STORED ROWS —
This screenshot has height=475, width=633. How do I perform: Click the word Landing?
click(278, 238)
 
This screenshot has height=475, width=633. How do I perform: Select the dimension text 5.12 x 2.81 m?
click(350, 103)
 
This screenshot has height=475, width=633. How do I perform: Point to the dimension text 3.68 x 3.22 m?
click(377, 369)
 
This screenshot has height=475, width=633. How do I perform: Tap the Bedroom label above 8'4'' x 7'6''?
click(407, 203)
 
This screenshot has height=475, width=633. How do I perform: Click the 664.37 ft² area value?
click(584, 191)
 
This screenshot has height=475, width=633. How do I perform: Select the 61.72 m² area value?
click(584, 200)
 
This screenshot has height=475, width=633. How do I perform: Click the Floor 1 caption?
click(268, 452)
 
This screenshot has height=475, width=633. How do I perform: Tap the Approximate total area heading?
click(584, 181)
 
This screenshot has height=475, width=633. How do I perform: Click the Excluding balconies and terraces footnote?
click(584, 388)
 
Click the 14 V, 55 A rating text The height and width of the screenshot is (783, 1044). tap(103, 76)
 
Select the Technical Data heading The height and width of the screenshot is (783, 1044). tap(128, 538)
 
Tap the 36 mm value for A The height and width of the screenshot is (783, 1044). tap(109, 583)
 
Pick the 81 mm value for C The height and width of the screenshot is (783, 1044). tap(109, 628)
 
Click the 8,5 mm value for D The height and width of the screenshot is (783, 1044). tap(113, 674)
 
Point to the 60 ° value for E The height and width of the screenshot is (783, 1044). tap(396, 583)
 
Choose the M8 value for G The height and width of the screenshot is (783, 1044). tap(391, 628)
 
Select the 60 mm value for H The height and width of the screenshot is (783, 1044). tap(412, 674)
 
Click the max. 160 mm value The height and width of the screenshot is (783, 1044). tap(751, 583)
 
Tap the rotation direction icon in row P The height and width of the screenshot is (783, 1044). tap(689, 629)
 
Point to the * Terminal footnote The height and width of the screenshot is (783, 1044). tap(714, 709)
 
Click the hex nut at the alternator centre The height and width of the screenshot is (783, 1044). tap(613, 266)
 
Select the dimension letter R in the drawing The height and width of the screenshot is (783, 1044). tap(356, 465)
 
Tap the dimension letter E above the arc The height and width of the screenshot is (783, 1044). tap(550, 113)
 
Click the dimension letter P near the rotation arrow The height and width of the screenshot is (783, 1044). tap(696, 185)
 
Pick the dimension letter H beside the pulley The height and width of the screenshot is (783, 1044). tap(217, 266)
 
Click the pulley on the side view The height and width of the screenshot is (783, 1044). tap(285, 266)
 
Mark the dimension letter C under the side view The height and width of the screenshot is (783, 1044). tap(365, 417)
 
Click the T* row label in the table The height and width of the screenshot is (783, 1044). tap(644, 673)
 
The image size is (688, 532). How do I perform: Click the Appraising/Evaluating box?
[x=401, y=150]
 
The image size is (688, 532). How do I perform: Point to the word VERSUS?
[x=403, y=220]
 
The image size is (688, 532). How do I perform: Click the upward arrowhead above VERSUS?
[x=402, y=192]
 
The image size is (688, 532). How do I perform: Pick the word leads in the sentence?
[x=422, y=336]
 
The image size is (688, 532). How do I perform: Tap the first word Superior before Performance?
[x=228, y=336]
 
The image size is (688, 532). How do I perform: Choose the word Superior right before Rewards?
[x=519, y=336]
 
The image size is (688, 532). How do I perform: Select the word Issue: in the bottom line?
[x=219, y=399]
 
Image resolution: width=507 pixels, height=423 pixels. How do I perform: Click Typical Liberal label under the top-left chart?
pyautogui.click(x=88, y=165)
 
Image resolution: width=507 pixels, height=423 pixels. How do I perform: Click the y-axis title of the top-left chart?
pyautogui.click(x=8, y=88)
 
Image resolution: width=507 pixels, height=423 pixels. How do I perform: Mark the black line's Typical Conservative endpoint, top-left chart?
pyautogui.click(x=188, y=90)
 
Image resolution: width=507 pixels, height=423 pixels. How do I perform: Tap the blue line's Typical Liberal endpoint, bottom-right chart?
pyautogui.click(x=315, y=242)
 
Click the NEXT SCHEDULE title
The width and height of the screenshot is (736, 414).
---
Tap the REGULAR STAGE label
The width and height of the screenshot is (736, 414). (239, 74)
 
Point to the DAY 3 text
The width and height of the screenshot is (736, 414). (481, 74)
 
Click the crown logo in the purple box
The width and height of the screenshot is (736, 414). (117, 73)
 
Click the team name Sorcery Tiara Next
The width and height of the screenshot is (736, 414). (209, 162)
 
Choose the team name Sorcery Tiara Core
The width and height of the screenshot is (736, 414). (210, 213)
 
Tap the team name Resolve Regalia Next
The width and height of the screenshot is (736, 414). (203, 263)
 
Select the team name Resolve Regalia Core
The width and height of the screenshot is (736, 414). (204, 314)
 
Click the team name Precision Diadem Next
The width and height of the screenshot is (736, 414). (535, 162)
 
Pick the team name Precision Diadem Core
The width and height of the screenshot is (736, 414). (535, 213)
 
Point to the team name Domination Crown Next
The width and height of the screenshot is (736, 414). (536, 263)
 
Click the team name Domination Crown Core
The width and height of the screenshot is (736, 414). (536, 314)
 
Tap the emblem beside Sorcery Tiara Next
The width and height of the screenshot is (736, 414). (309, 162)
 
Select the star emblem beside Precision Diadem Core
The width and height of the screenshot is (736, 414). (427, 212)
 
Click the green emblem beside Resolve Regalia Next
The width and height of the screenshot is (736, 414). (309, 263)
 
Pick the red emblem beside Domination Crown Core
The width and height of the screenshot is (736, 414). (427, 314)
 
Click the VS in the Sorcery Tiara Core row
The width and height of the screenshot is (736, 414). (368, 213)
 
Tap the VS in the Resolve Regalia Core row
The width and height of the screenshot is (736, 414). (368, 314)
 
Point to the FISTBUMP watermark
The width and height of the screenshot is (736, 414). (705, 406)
--
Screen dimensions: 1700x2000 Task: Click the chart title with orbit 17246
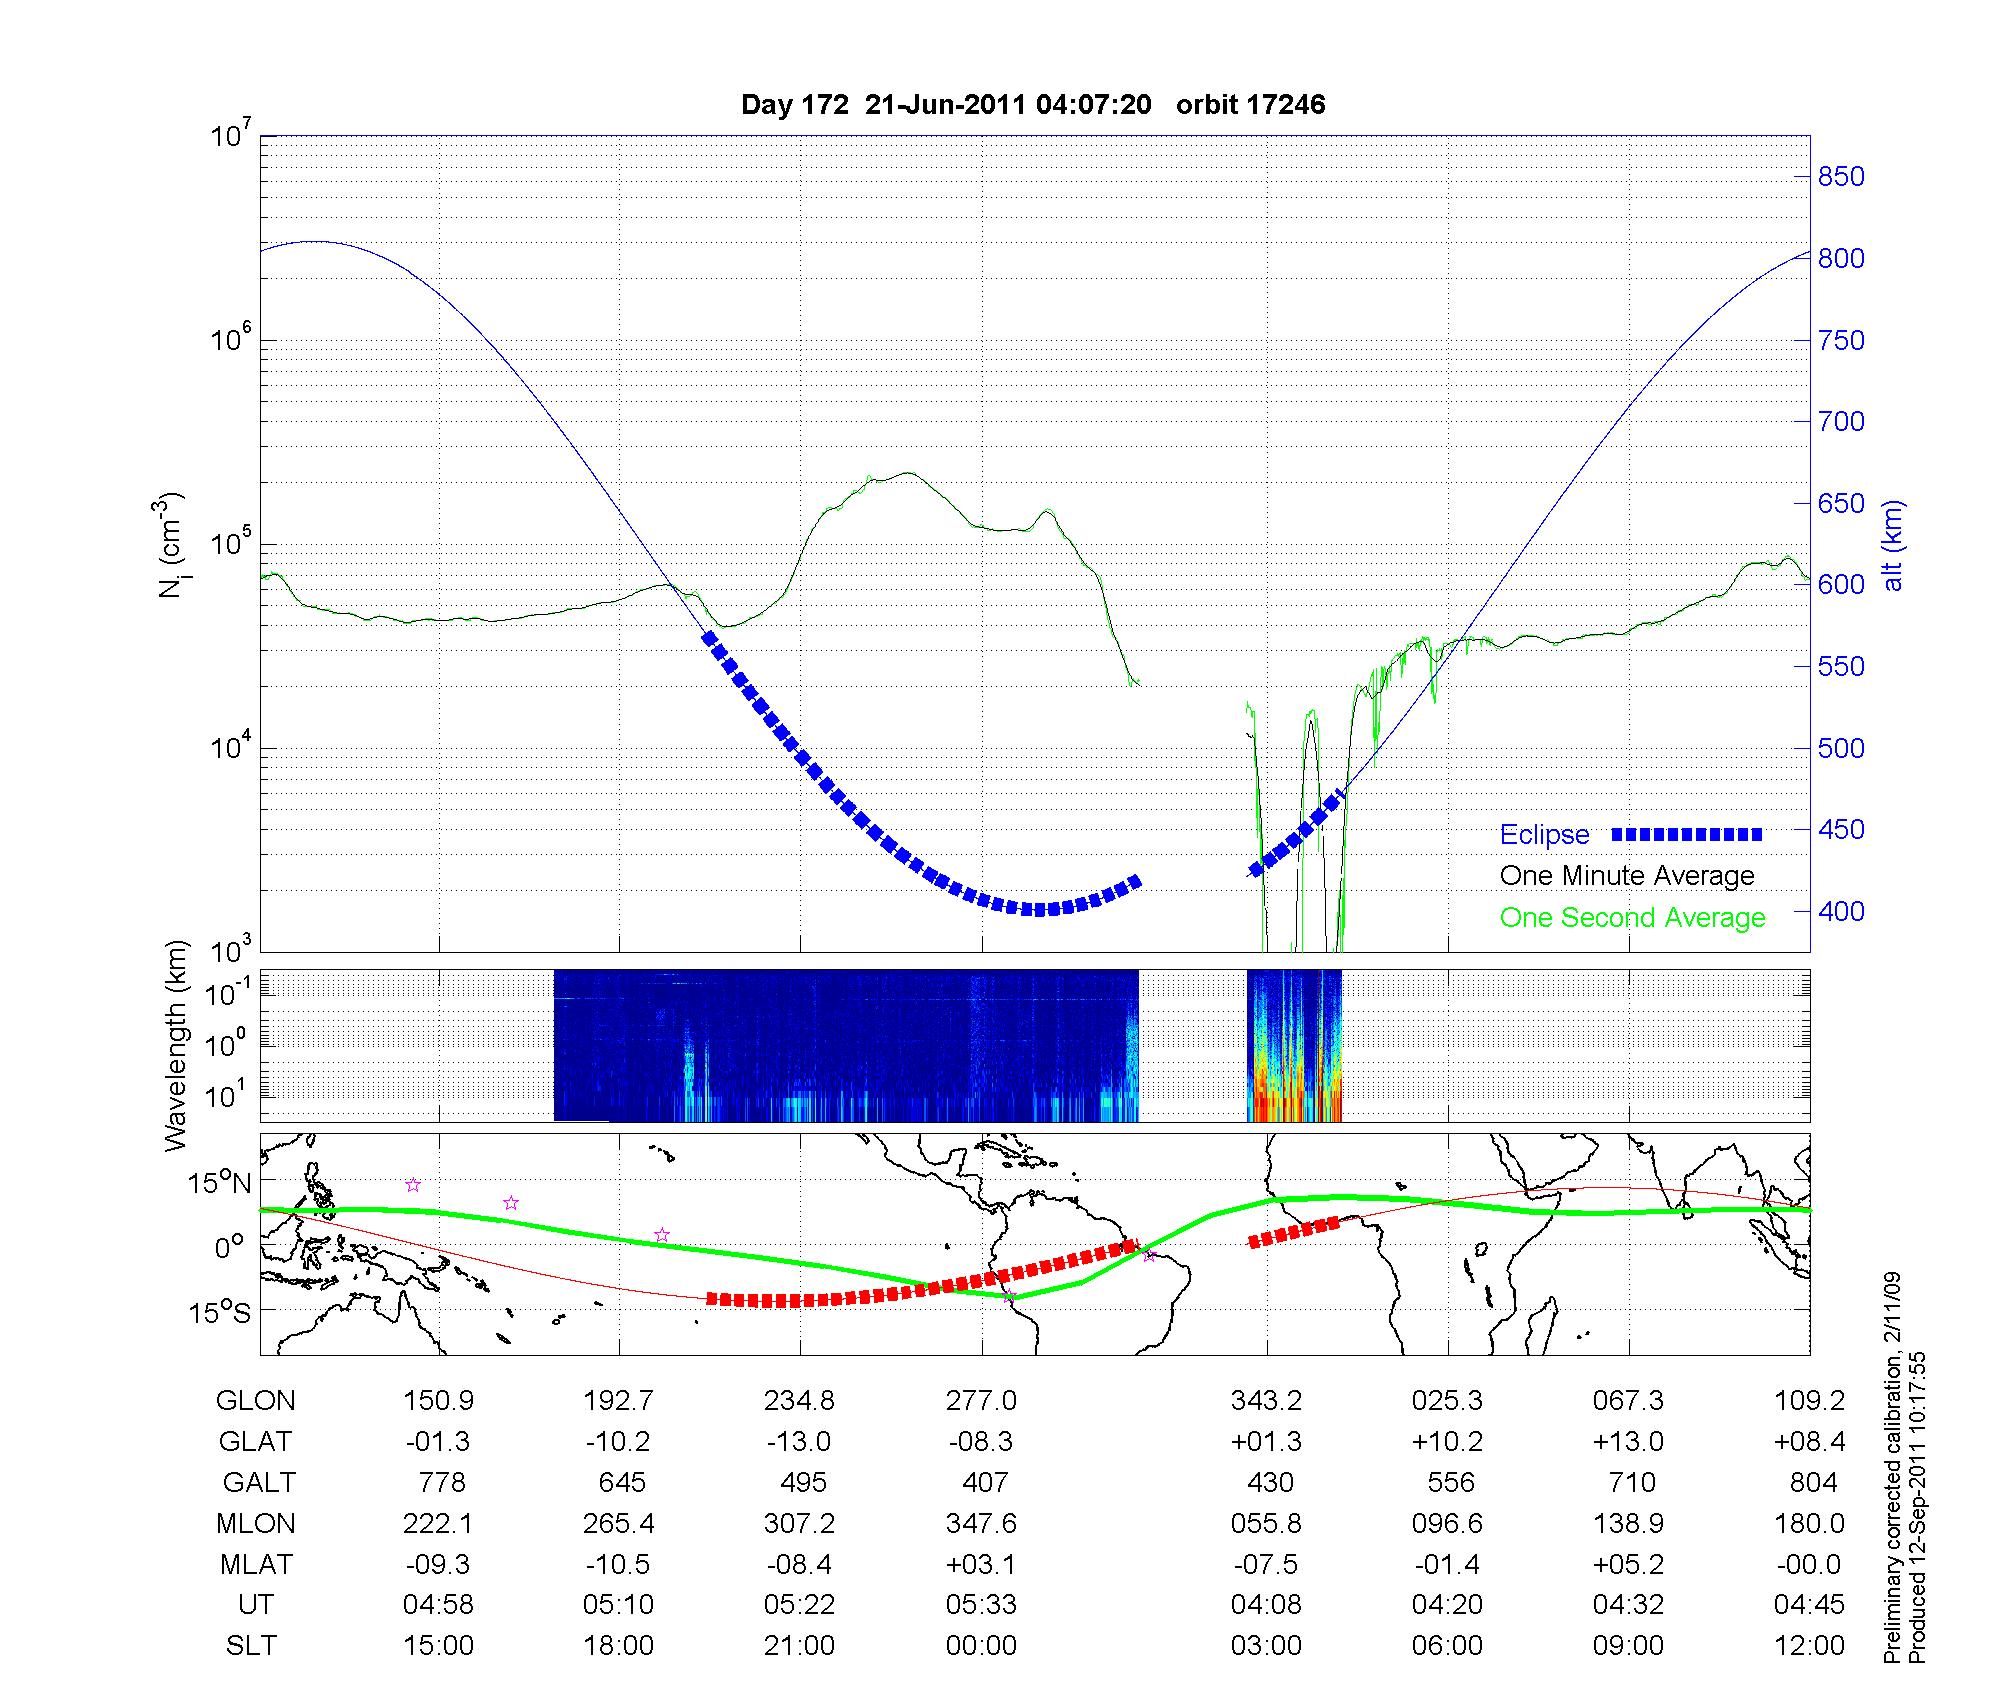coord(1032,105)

EXERCISE — Starting at the line that contains "5.12 x 2.81 m?" and ending after the line that contains "Select the Technical", render those lines as a Markdown table with the columns No. and Text. Put the row number under No. and each line under Text, leaving out blank lines.

REPLY —
| No. | Text |
|---|---|
| 1 | This screenshot has height=475, width=633. How do I perform: Select the dimension text 5.12 x 2.81 m? |
| 2 | click(350, 103) |
| 3 | This screenshot has height=475, width=633. How do I perform: Point to the dimension text 3.68 x 3.22 m? |
| 4 | click(377, 369) |
| 5 | This screenshot has height=475, width=633. How do I perform: Tap the Bedroom label above 8'4'' x 7'6''? |
| 6 | click(407, 203) |
| 7 | This screenshot has height=475, width=633. How do I perform: Click the 664.37 ft² area value? |
| 8 | click(584, 191) |
| 9 | This screenshot has height=475, width=633. How do I perform: Select the 61.72 m² area value? |
| 10 | click(584, 200) |
| 11 | This screenshot has height=475, width=633. How do I perform: Click the Floor 1 caption? |
| 12 | click(268, 452) |
| 13 | This screenshot has height=475, width=633. How do I perform: Tap the Approximate total area heading? |
| 14 | click(584, 181) |
| 15 | This screenshot has height=475, width=633. How do I perform: Click the Excluding balconies and terraces footnote? |
| 16 | click(584, 388) |
| 17 | Click the 14 V, 55 A rating text The height and width of the screenshot is (783, 1044). tap(103, 76) |
| 18 | Select the Technical Data heading The height and width of the screenshot is (783, 1044). tap(128, 538) |